2008-04-20

books will outlast us all, i think, i believe

I've been trying to watch less tv. As a result, I've been reading a lot - approximately at a rate of a book a day. Fortunately, I don't mind re-reading books, which gives me a pretty good library to choose from.

I really wanted to read Jonathan Lethem's "As She Climbed Across the Table", but apparently had lost/given away my copy. So I settle for reading "Invisible Monsters" by Chuck Palahnuik. It's not his most talked-about work, but I like it a lot. He has a way of creating the most completely fucked up characters that have ever lived. It makes me feel normal.

Then I read "Solaris" by Stanislaw Lem, whcih I got at the new Cody's on Shattuck. Man, I am so happy they are back. I'd seen the recent movie of it with George Clooney, which I thought was amazing. The book was equally if not more stellar, and gave me a really good appreciation of what a difficult translation it must have been, from novel to film. There's something I love about that sort of claustrophobic, paranoid fiction.

I have more books queued up. "Blind Willow, Sleeping Woman", a short story collection by one of my favorite authors, Haruki Murakami, bought at The Other Change of Hobbit on Shattuck, a specialty scifi bookstore with a really cool store cat. I don't know why I never bought it until now, I have all of his other books which are in print in the US. His short stories are unsettling, confusing, evocative. They leave me feeling lightheaded, in a good way.
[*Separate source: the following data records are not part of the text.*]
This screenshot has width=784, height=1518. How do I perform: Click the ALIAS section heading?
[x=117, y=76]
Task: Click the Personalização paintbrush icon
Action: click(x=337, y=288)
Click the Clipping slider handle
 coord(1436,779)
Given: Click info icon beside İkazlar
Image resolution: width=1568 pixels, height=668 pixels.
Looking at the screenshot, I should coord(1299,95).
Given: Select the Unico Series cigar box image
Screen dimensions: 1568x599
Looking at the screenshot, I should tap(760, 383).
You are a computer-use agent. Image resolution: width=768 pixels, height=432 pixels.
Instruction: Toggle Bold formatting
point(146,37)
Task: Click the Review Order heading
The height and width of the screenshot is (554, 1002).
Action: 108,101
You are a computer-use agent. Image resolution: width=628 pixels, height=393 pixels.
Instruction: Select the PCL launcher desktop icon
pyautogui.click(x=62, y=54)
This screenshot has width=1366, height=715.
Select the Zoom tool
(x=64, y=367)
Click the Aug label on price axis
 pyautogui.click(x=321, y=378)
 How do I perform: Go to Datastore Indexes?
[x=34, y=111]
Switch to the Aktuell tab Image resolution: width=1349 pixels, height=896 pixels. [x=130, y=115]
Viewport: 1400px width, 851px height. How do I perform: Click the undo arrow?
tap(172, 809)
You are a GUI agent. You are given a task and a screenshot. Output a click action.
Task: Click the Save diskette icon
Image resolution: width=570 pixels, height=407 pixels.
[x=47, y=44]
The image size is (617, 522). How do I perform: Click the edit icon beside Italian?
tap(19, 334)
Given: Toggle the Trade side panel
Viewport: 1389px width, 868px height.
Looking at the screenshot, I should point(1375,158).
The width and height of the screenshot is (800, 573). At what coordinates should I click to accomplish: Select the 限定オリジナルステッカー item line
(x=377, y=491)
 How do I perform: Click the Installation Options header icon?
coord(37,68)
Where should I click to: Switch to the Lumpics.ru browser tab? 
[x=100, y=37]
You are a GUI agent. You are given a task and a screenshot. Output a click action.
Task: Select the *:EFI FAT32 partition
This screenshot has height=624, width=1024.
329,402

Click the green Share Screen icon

I finally, after going to all of the bookstores in town, found a copy of "As She Climbed Across the Table". It is in queue, probably to be moved to the top. It's a funny, strange, surreal book that makes me feel good and lonely at once.

At the same bookstore (Black Oak Books) I picked up on impulse a book called Birmingham: 35 Miles. It seems to be set after an environmental disaster of some kind. It is strange and somehow twistingly nostalgic that our greatest threat for an apocalyptic future is what we've done to our world, rather than the implements of war we once thought we'd destroy it with. Anyway, I'll report back on that one. I liked the cover. I judge books by their covers a lot.

In fact, when I lend out or lose copies of books, I find myself feverishly trying to find the same edition, or at least one with the same cover art. I really did want the version of the Lethem book I had before - but alas, it being so hard to find, I took what I could get.

I'll read them all. I'll read them again. I'll read them until their pages are frayed and crumbling and then I'll give them away and buy them again.

Today my mother told me she's afraid my dad will die before he's 70, that he has cardio-pulmonary problems and an enlarged heart. He is more frail than any of us knew and I am very very scared and I don't know how to deal with it at all.